» Aim:
Answer these questions using the thread below on cultures that don't use strollers:
1. What two conditions make strollers impractical in Haiti?
2. In which two countries did cupofjojo's family see no strollers in use?
3. In what South African city did they see some strollers?

# Spin Off: Cultures that don't use strollers.



## North_Of_60 (May 30, 2006)

It was mentioned in the thread about 4 year olds in strollers that some cultures don't use strollers at all. I'd love to hear more about these cultures/countries. I know a lot of baby carriers stem from this mindset, and other then knowing where the basic carriers are "from", that is about all I know.

To be honest, I wouldn't even know how to begin researching this on my own. Google "strollerless cultures"?









Anywho.. I'd love to hear about your culture or custom that involves carrying children or encouraging them to walk, and why you don't use, or rarely see strollers (lay out of the city, cultural beliefs, etc).


----------



## yamilee21 (Nov 1, 2004)

I guess my post makes more sense in your spin-off thread, so I'll copy here and specify the country, and maybe elaborate a bit.









In my country of origin, Haiti, strollers are not used at all. They are generally not sold in stores or markets and are not practical anyway because there are few sidewalks and terrible road conditions. One might be able to find a stroller for sale somewhere, but it would not be easy. Very rarely, someone visting from the U.S. or Canada will travel back home with one, just to use in the airport they left from. Babywearing is not practiced either (from what I have seen myself and what others have told me). Babies are carried in arms until they can walk. Once they can walk steadily, they walk everywhere. Occasionally, a very tired toddler might be carried briefly by someone else. It is not unusual to see 2 and 3 year old children walking several miles with others, and often they are carrying things.

My brother used to walk, as a one to two year old, a few miles from my parents' home to my grandmother's with my father when the car was not available, before they emigrated. In the U.S., my grandmother used to care for my cousin and me during the day; from 2 1/2 and 3 we walked everywhere with her - to my brother's school, to the store, etc. None of the grandmothers in our family, who cared for children while the parents worked, ever pushed strollers. My mother's generation, who are now the grandmothers, just don't understand stroller usage after 2-3 years old, even though many of them have lived in the U.S. or Canada for a long time, because it just isn't ingrained in their thinking. Even among those of us who are raised here, our parents didn't tend to use strollers very long (if at all, depending on when they arrived). As a result, even among the younger generation, strollers don't seem to be used very long either - I can only think of one cousin who regularly uses a stroller with her almost 3 year old.


----------



## cupofjojo (Mar 29, 2007)

We have been to Indonesia and Nepal where no strollers were used. Kids where carried and often by other siblings on backs, in slings, etc.

In South Africa we did not see strollers in the outskirts but did see some in Johannesburg.

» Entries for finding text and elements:
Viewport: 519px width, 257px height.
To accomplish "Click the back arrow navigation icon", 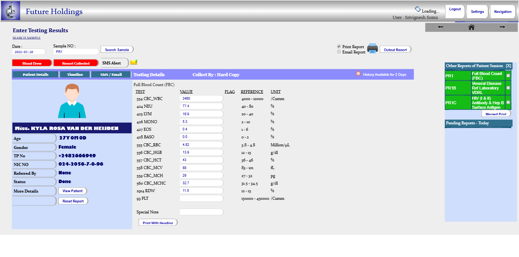I will pos(440,27).
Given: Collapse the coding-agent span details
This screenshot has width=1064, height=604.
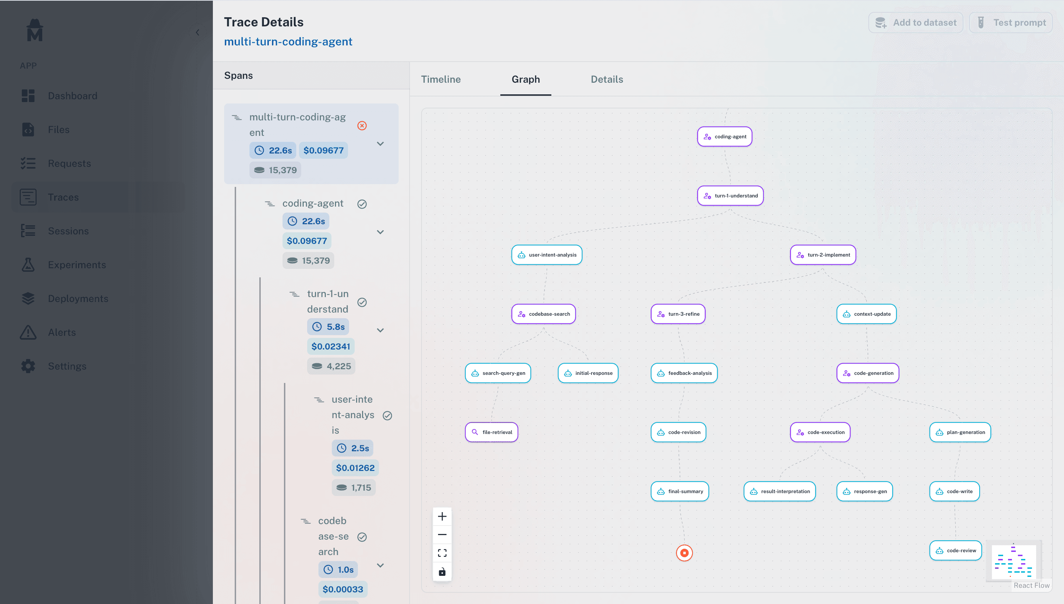Looking at the screenshot, I should pos(381,232).
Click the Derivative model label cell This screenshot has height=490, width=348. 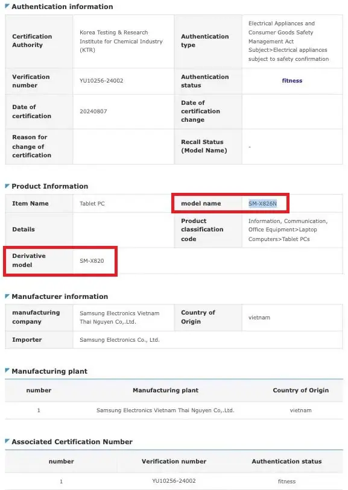39,260
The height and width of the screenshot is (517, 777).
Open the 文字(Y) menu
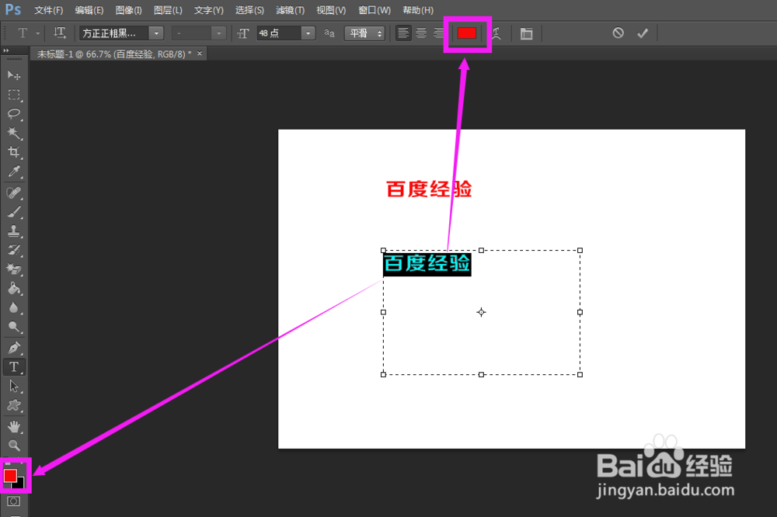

» The solution:
1. There are few sidewalks, and road conditions are terrible.
2. Indonesia and Nepal.
3. Johannesburg.